日本オラクルは2011年7月21日、SaaS型CRMアプリケーションの最新版である「Oracle CRM On Demand R19」の提供を開始した。主な特徴は、(1)クライアント環境の充実、(2)マーケティング支援機能の強化、(3)画面カスタマイズ性の向上、(4)業種別テンプレートの拡充、の四つ。手薄だった機能を強化するなどの方策で、同分野で先行するセールスフォース・ドットコムなどに対抗する。

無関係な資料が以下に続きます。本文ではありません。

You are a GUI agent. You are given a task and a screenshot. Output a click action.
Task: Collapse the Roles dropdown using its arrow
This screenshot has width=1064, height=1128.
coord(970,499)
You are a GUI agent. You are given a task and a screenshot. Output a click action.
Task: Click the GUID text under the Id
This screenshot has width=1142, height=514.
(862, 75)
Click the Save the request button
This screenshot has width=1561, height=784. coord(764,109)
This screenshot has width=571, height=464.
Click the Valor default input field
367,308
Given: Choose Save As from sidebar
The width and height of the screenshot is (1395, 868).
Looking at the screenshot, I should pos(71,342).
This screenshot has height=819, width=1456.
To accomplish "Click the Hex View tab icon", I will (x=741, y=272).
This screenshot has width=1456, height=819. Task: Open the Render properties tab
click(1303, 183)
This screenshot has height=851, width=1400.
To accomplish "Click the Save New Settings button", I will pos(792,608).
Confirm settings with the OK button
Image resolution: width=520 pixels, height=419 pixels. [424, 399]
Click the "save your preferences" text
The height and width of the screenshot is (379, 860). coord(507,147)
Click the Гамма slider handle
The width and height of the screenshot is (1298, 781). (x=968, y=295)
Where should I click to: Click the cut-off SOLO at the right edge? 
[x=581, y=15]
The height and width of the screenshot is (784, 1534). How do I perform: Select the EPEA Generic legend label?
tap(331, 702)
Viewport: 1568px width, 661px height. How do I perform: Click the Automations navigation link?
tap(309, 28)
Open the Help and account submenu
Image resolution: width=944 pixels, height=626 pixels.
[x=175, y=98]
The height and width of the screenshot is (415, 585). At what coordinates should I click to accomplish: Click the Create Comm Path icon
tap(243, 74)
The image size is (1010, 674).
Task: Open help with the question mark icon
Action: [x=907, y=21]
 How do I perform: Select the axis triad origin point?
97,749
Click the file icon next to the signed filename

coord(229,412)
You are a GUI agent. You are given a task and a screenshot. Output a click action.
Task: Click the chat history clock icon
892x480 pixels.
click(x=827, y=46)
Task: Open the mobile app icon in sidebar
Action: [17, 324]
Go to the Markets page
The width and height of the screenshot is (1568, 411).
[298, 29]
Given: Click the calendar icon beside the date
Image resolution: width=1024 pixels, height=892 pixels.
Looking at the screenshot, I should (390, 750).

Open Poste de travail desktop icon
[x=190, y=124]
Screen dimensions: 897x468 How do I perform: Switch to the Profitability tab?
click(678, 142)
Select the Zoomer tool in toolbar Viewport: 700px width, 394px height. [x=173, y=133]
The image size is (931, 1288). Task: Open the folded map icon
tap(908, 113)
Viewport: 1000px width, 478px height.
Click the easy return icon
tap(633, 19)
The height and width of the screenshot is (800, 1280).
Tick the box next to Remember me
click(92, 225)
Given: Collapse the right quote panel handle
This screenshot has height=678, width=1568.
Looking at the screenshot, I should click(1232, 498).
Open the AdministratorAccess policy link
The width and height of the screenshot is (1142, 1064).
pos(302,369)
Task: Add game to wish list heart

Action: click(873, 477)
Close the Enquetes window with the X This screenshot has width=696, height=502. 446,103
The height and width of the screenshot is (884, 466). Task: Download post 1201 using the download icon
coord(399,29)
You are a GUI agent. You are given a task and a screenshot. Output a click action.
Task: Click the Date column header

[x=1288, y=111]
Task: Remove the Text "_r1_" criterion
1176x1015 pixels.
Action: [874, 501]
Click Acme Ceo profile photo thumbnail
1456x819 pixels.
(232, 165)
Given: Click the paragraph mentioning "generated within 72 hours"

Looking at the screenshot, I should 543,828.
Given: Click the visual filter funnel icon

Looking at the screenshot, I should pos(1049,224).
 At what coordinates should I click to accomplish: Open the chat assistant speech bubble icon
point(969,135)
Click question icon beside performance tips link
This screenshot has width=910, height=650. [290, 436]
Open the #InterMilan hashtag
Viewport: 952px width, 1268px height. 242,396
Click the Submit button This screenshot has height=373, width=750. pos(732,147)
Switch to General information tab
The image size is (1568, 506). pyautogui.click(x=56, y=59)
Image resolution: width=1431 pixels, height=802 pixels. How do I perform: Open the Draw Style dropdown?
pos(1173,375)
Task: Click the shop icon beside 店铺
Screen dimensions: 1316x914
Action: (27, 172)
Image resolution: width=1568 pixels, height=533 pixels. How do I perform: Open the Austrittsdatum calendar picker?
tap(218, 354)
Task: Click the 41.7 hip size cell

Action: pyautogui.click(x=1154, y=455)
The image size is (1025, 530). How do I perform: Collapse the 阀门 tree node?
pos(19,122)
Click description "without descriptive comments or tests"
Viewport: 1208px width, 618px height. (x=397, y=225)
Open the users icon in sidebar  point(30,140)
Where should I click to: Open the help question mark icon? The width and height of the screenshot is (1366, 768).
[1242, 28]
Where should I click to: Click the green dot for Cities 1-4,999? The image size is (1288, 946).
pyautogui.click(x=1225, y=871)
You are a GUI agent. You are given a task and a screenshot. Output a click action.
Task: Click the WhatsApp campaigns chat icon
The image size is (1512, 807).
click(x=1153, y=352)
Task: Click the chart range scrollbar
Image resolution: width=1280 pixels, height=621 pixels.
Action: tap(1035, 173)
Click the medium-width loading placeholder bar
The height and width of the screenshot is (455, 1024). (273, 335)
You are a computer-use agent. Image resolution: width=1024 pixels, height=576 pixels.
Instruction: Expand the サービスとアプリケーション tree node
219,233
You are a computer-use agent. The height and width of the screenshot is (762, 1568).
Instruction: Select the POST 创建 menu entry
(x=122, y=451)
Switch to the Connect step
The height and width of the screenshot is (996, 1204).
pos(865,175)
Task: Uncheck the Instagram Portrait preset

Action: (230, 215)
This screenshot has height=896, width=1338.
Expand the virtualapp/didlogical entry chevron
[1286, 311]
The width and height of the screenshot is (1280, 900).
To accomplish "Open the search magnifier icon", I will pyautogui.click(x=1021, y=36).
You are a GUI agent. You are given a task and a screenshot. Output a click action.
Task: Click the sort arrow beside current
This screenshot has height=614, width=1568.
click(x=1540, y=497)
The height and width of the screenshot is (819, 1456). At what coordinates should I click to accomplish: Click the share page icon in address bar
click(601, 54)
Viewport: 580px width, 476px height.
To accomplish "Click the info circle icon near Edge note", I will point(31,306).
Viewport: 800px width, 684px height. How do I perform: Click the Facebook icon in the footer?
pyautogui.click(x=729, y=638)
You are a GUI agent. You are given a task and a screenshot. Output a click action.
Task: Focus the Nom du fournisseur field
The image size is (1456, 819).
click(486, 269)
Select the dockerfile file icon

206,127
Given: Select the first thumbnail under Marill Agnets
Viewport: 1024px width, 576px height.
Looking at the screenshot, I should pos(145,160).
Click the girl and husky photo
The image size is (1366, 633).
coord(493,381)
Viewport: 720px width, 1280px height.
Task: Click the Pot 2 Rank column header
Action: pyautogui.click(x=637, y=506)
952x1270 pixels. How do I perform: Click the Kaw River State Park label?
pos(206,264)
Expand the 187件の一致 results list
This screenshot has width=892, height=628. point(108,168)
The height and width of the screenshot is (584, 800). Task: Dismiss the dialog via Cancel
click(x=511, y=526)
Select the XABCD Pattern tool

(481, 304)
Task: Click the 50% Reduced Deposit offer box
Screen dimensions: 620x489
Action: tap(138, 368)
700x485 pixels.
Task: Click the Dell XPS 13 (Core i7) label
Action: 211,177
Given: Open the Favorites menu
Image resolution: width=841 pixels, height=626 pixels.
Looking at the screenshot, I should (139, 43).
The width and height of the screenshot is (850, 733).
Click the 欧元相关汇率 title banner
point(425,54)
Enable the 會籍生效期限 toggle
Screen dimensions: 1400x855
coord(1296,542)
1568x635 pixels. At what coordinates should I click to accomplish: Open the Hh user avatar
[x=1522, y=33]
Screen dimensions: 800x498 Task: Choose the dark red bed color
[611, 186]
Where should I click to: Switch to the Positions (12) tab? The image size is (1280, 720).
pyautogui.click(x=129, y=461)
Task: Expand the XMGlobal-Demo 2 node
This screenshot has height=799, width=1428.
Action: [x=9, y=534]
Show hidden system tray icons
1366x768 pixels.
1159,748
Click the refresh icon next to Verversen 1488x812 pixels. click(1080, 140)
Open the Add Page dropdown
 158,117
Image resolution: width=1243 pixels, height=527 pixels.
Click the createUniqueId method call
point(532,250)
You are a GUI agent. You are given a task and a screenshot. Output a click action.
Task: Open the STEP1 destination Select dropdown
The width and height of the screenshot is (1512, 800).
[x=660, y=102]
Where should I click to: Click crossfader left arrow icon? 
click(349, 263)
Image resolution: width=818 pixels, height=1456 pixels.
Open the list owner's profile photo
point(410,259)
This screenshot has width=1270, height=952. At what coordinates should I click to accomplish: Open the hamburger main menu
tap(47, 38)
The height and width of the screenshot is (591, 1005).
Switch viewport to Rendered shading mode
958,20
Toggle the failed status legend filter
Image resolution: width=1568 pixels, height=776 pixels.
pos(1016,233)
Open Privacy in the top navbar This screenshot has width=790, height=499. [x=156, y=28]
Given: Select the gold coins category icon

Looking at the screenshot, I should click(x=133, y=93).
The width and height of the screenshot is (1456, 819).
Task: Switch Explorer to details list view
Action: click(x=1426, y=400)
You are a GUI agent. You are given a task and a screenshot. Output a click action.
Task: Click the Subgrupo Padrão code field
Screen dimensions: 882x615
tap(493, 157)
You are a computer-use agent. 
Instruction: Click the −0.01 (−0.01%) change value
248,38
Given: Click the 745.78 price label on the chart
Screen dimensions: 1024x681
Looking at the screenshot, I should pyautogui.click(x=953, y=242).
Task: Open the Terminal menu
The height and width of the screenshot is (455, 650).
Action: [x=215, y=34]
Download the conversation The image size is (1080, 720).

 (1)で実施したのは、日本マイクロソフトの電子メールソフト「Outlook」との連携機能の提供である。OutlookからCRM On Demandへアクセスして、データを参照・更新・作成できる。従来はOutlookで管理するスケジュールのデータを、CRM On Demandのスケジュールデータと同期できるだけだった。現時点で連携できるのはOutlook 2007と同2010。今後、「Lotus Notes」向けにも同様の機能を開発する。

 iPadの専用アプリケーションも提供を開始した。CRM On Demandへのアクセスや資料のプレゼンテーションといった基本的な機能を備える。営業担当者が顧客へ訪問したり資料を作成・ダウンロードしたりした行動履歴を、営業案件ごとに一元管理できる。

 (2)のマーケティング機能は、従来バージョンでは手薄だった分野である。新版では、電子メールを使ったマーケティング活動プロセスの定義や自動実行、結果の分析支援、営業支援機能との連携といった機能を実装した。利用者はGUIによるプロセス定義ツールを使って、見込み客データの抽出からキャンペーン用メールの作成、キャンペーンWebサイトの設定といった一連のマーケティング活動を、効率的に実施できるという。キャンペーン用Webサイトを訪れた見込み客の比率といったデータも、自動的に収集する。

 (3)の画面カスタマイズ性の向上は、「ホステッドコード」と呼ぶ機能によるものだ。標準の画面に加えて、顧客企業がHTMLやFlash、JavaScriptなどを使って、画面を独自に開発したり拡張したりできる。開発した画面のソースコードは、顧客企業が米オラクルが運営するCRM On Demandのデータセンターへ送信し、運用を委託できる。

 (4)の業種別テンプレートとして、まず保険業界向けのものを提供する。今後は自動車やハイテク、金融など、他の業種向けのテンプレートも、順次拡充していく計画だ。

 CRM On Demandの料金は、利用者1人当たり月額8560円から。対応WebブラウザーはInternet Explorer 7/8、Firefox 3.x、Safari (iPad) iOS 4.2.1。